**WORK INSTRUCTION:** Only the number is needed: the count of lines in the records with the word "each".

**RECORDS FOR THIS TASK:**
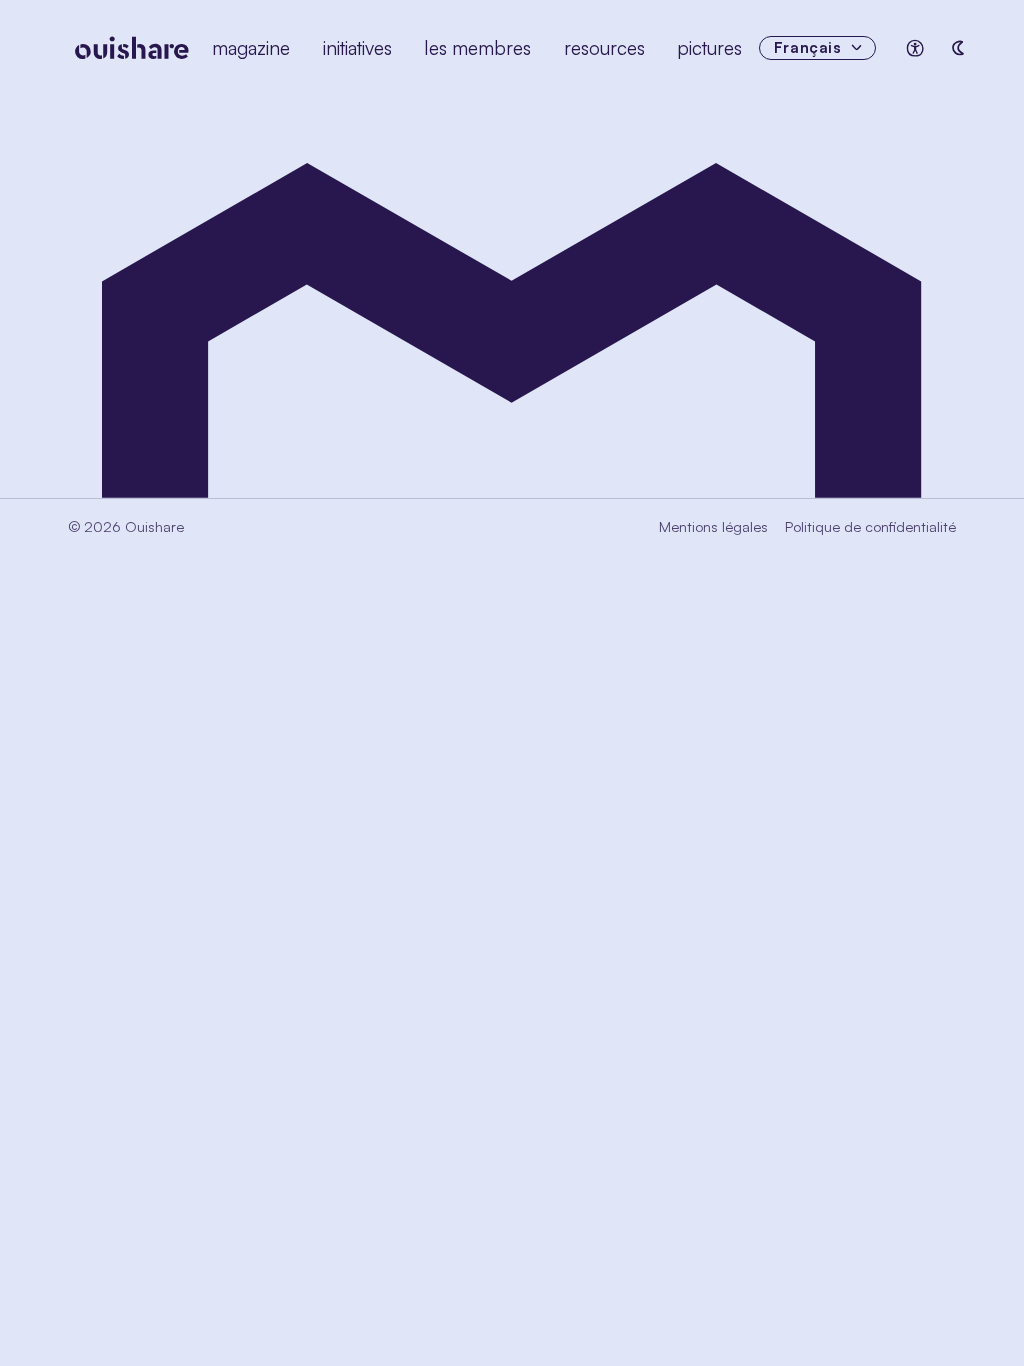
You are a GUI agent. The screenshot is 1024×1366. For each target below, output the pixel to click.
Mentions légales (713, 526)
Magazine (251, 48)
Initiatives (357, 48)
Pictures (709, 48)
--
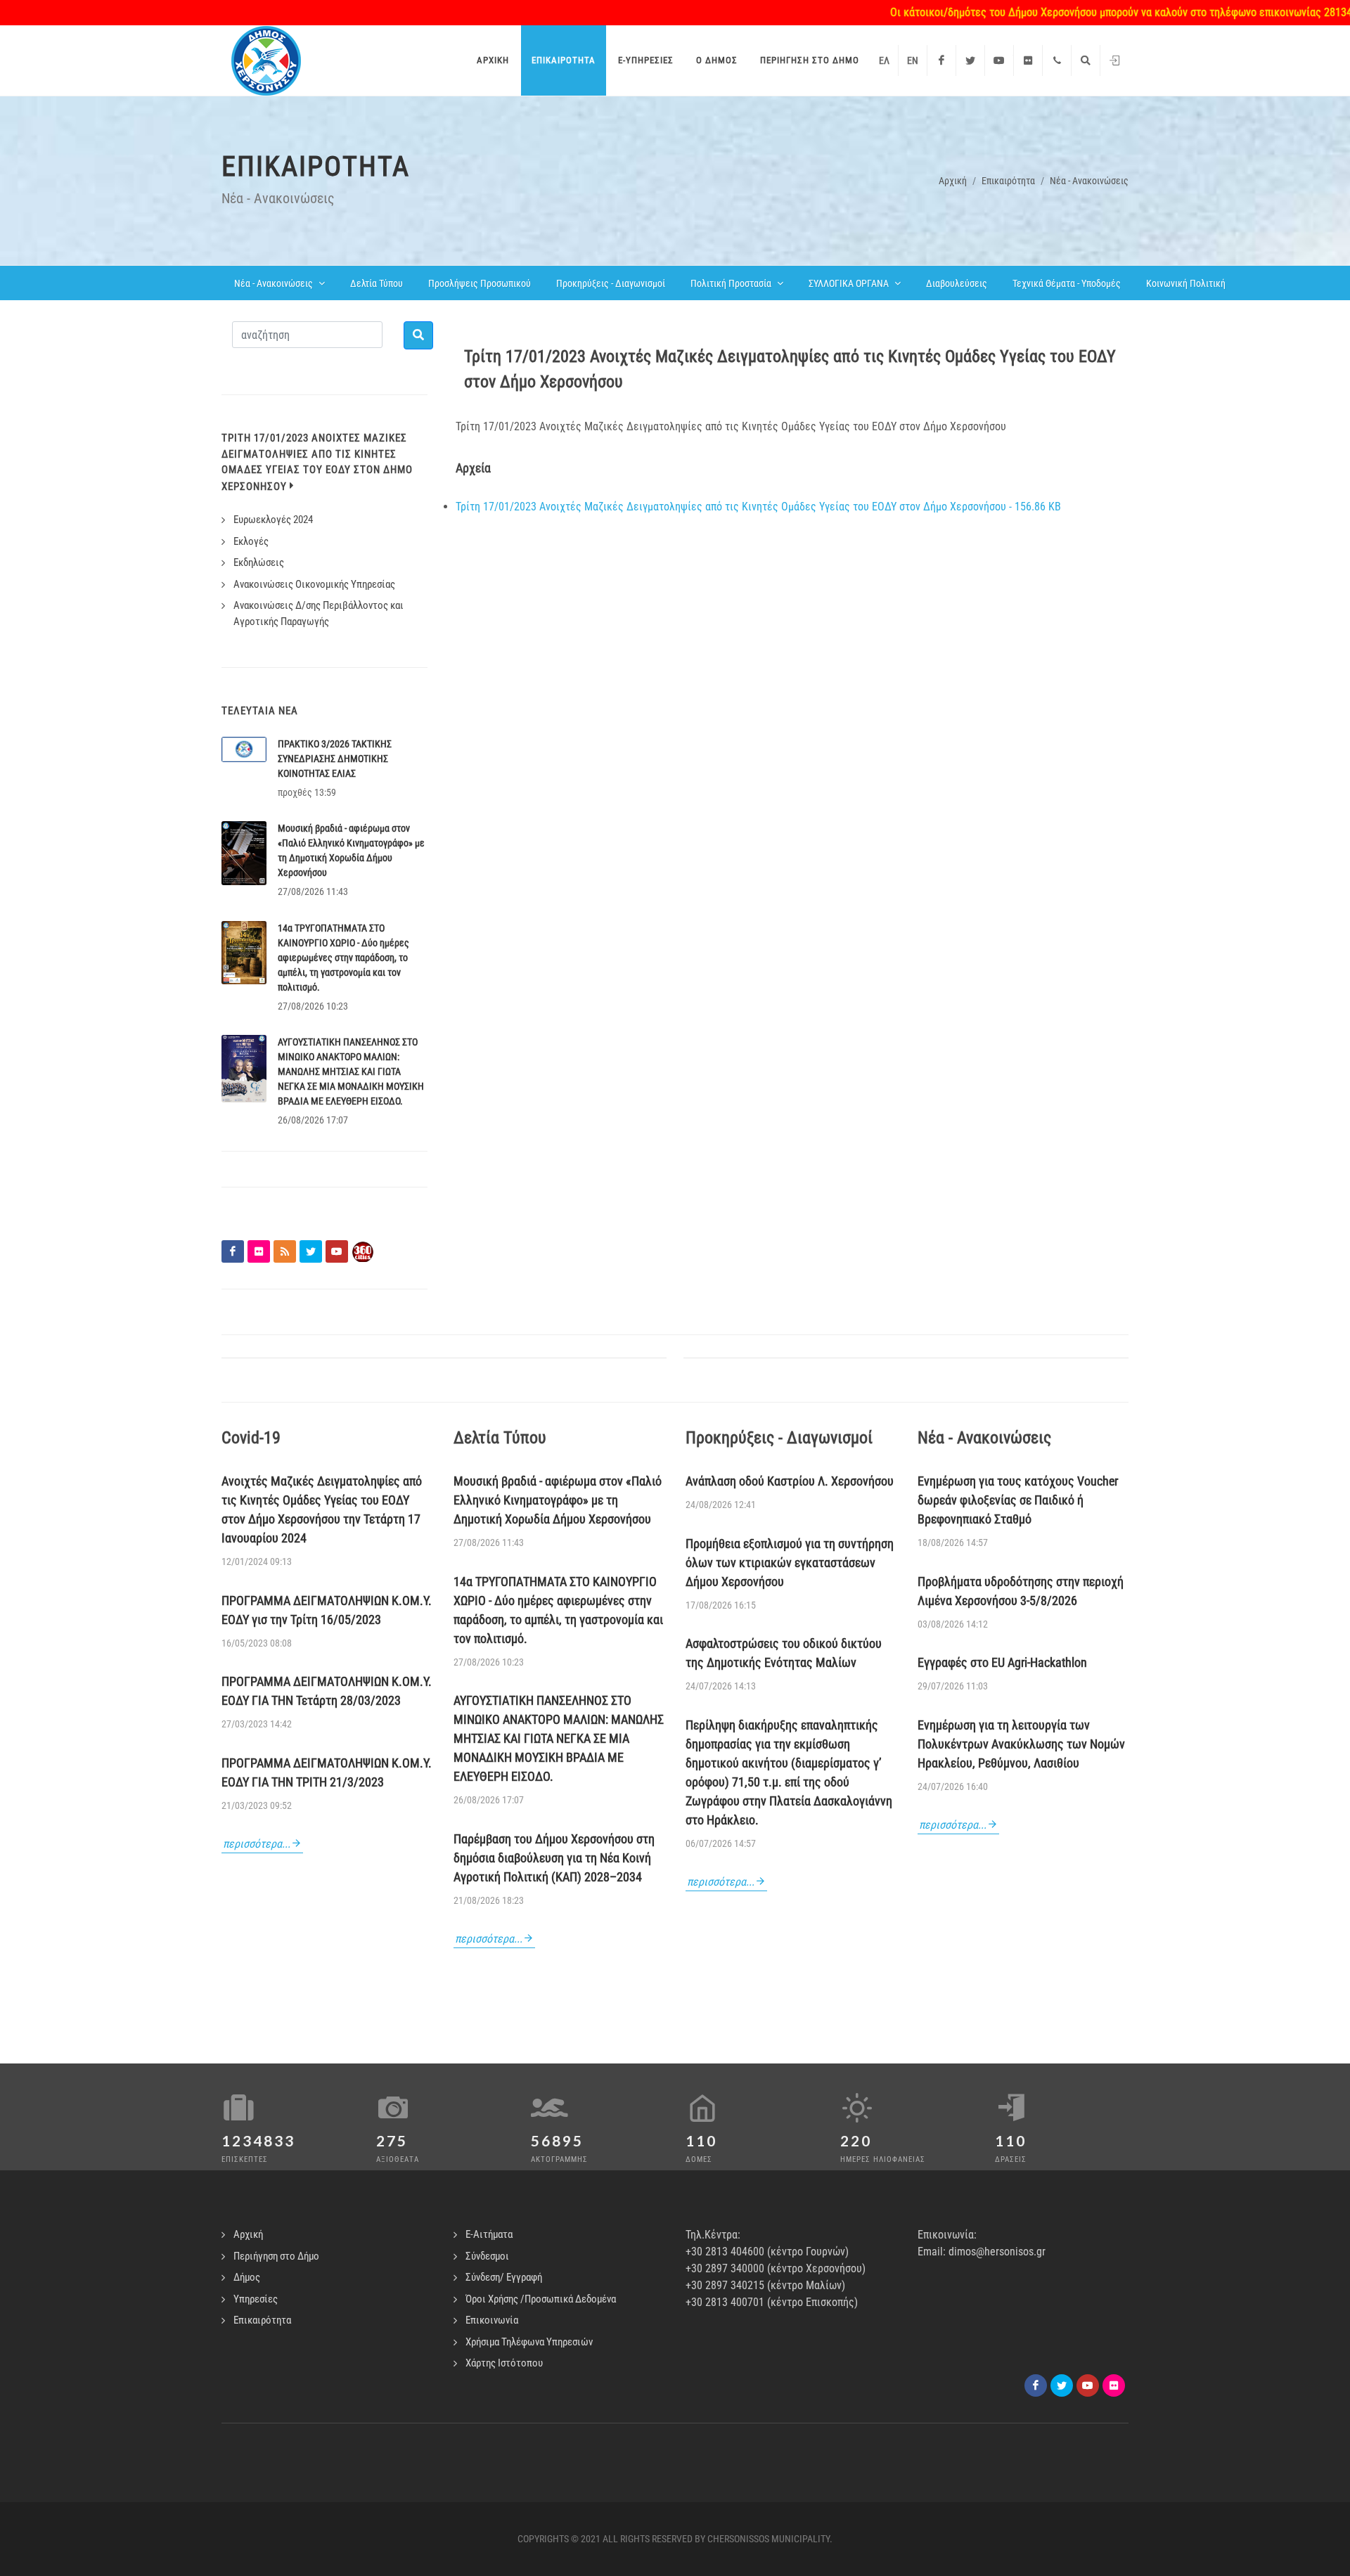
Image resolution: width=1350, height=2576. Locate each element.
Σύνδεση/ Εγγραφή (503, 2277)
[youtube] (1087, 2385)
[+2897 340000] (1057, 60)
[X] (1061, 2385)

**RESPONSE FOR THIS EXERCISE:** 2